En définitive, comme nous l’avons vu, les héros des récits aériens et douloureux de Spielberg traversent une initiation décisive et risquée au terme de laquelle ils sont métamorphosés, et le regard du cinéaste leur offre un empire lumineux qui leur permet, comme l’écrit Pierre Berthomieu dans Hollywood moderne, de nous faire éprouver « l’intuition d’une mutation dans l’équilibre du monde et d’une secousse d’âme, ressenties comme telles grâce à la fragilité enfantine du conte 18. » L’autonomie de James et d’Elliott, qui contribue à faire d’Empire du soleil et d’E.T. deux exemples d’empowerment enfantin, confirme la puissance de l’imagination et le pouvoir souverain des rêveurs chez Spielberg. L’autorité des jeunes personnages y est l’occasion d’un envol, que l’origine même du mot atteste (autorité dérive du verbe latin augere, qui signifie augmenter, croître) : comme pour Icare et Phaéton, il s’agit pour Elliott et James de faire l’expérience d’une poussée d’être, qui est aussi un rêve d’ascension personnelle, un appel vers l’azur et vers son étendue infinie.

 

  1. Comme l’attestent, parmi d’autres exemples, Kin ou Darkest Minds, deux films sortis à l’été 2018 et initiés par les producteurs de Stranger Things.
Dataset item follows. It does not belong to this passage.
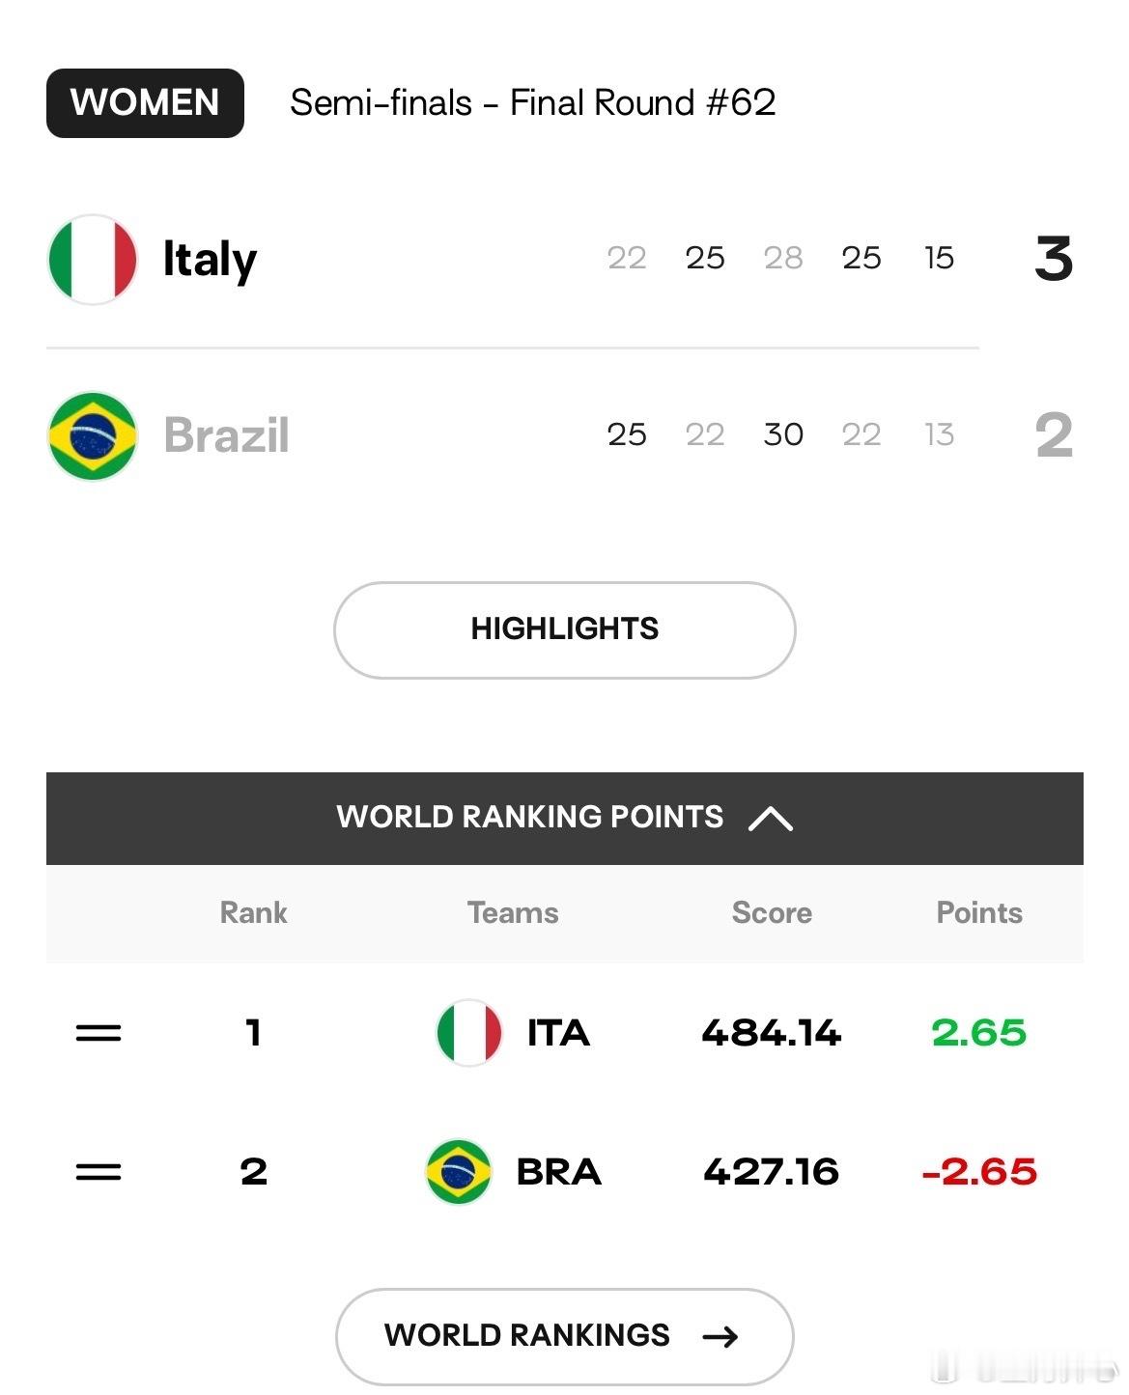
Task: Click the Rank column header
Action: [x=254, y=912]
  2. Tout comme l’extraterrestre qui perd ses congénères dans sa fuite précipitée au début d’E.T..
  3. Clélia Cohen, Steven Spielberg, Paris, Cahiers du cinéma, « Grands cinéastes », 2007, p. 50.
  4. Ibid.
  5. Rendant hommage à son compositeur en employant une métaphore aérienne qui rappelle Icare et Phaéton, Spielberg déclare : « Je peux faire décoller ces bicyclettes. Cela reste dans le domaine du possible. Mais John Williams réécrit mes films musicalement, ses partitions sont de véritables rampes de lancement » (Richard Schickel, Steven Spielberg, une rétrospective, Paris, La Martinière, 2012, p. 90).
  6. Au passage, la menace adulte a été atténuée dans la version restaurée du film (en 2002) : les armes de la police et des agents gouvernementaux y sont devenues des talkies-walkies, ce que Spielberg lui-même regretta par la suite. Signe de la victoire du politiquement correct, les images d’origine avaient été jugées inconvenantes, parce qu’elles auraient porté justement atteinte à la valeur sacrée de l’enfance et elles ont donc été modifiées et affadies.
  7. L’hostilité entre enfants et adultes apparaît dans les deux films à travers des répliques humoristiques sur l’école : « Comment expliquer l’école à une intelligence supérieure ? » lance Elliott à Michael dans E.T., et « Ils ont fermé l’école pour punir les parents », dit avec ironie Mrs Victor à Jim dans Empire du soleil.
  8. Pour impressionner sa petite sœur, Elliott a essayé en vain de faire croire à Gertie que les adultes ne pouvaient pas voir E.T. ; mais il semble finalement qu’il ait presque eu raison.
  9. Jean Narboni, « Peut-on être et avoir E.T. ? », Cahiers du cinéma, n°342, décembre 1982, p. 25-29, p. 27.
  10. Ibid.
  11. Un jeu de mots au début du film associe d’ailleurs E.T. à ce personnage : interprétant les propos apparemment délirants de son petit frère, qui raconte avoir vu un extraterrestre, Michael pense qu’en réalité Elliott a vu le coyote des collines revenir dans leur jardin : c’est le nom même de l’acteur qui joue le rôle du scientifique justement anonyme dans le film, et ici associé à l’apparition d’E.T..
  12. C’est le cas du psychanalyste Jean-Jacques Moscovitz : « E.T. est un père […]. Il est ainsi une figure de père originaire, figure imaginaire de l’ancêtre accessible bien plus aux enfants qu’aux adultes » (Jean-Jacques Moscovitz, Lettre d’un psychanalyste à Steven Spielberg, Paris, Bayard, « Légendes », 2004, p. 145).
  13. Ovide, Les Métamorphoses [Ier siècle], Georges Lafaye [trad.], Paris, Gallimard, « Folio », 1992, p. 261.
  14. Id., p. 262.
  15. Id., p. 76.
  16. Dans une brève séquence d’E.T., Elliott et son grand frère Michael évoquent des souvenirs de leur père absent dans son atelier de bricolage, humant même la chemise de ce Dédale moderne, doué de ses mains, qui a quitté son labyrinthe minoen de Californie.
  17. Ce n’est peut-être pas un hasard si Christian Bale jouera ensuite Batman pour Christopher Nolan, déterminé dès ses débuts par la puissance mythologique d’Icare et Phaéton.
  18. Pierre Berthomieu, Hollywood moderne. Le Temps des voyants, Pertuis, Rouge Profond, « Raccords », 2011, p. 250.